▶ [Your instructions]
Search term "computer": copy each line of the data containing it.

▶ [Information]
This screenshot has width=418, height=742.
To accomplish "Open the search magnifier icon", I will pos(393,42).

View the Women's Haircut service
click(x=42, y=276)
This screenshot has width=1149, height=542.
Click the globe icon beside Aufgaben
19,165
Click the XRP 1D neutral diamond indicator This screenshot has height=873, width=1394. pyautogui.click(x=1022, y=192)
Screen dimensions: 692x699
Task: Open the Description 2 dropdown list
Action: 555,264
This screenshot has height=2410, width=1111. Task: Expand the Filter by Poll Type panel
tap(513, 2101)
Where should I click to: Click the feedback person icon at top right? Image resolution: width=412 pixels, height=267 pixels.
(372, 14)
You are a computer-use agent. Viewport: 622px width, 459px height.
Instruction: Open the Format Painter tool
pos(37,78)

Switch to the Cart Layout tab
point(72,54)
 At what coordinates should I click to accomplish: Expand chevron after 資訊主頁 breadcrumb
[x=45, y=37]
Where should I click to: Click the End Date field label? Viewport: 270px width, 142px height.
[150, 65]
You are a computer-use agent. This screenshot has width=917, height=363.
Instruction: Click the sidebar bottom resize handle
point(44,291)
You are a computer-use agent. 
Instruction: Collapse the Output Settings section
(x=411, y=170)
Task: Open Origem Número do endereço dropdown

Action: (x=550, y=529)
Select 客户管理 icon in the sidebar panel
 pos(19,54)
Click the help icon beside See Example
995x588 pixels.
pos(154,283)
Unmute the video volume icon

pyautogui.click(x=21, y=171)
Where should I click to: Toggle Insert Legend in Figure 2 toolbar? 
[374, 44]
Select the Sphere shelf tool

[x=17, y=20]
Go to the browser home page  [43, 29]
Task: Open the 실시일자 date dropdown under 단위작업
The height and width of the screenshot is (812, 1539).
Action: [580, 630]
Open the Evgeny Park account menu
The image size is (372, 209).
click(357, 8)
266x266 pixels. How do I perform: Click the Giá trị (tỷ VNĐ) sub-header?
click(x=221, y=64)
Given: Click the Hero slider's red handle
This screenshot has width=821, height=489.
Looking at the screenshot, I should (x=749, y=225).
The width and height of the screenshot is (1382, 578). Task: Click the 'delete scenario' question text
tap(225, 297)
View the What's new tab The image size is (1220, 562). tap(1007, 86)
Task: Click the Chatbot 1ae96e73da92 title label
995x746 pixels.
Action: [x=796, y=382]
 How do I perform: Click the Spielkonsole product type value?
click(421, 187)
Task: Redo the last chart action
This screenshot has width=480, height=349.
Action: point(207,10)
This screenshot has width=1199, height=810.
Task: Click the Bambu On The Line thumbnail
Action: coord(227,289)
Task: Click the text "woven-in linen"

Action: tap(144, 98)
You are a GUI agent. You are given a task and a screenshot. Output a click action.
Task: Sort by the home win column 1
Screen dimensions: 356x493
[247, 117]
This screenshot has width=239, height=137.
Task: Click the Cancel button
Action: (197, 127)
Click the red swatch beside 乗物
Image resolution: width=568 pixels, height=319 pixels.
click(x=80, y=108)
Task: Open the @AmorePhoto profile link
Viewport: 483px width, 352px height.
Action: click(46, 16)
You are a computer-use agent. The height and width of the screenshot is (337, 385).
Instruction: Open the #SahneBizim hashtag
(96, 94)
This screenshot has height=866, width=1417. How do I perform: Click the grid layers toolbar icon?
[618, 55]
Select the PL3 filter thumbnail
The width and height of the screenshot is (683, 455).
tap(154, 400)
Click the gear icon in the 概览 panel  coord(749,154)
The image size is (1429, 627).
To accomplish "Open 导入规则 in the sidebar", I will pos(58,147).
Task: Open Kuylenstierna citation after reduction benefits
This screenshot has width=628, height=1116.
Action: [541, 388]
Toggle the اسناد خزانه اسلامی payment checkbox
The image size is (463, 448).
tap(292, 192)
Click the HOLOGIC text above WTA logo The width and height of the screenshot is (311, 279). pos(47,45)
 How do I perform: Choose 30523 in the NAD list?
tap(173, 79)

▶ [Answer space]
You are a computer-use agent. Viewport: 622px width, 459px height.
You are a computer-use agent. This screenshot has width=917, height=363.
You are a computer-use agent. 
You are a computer-use agent. The height and width of the screenshot is (337, 385).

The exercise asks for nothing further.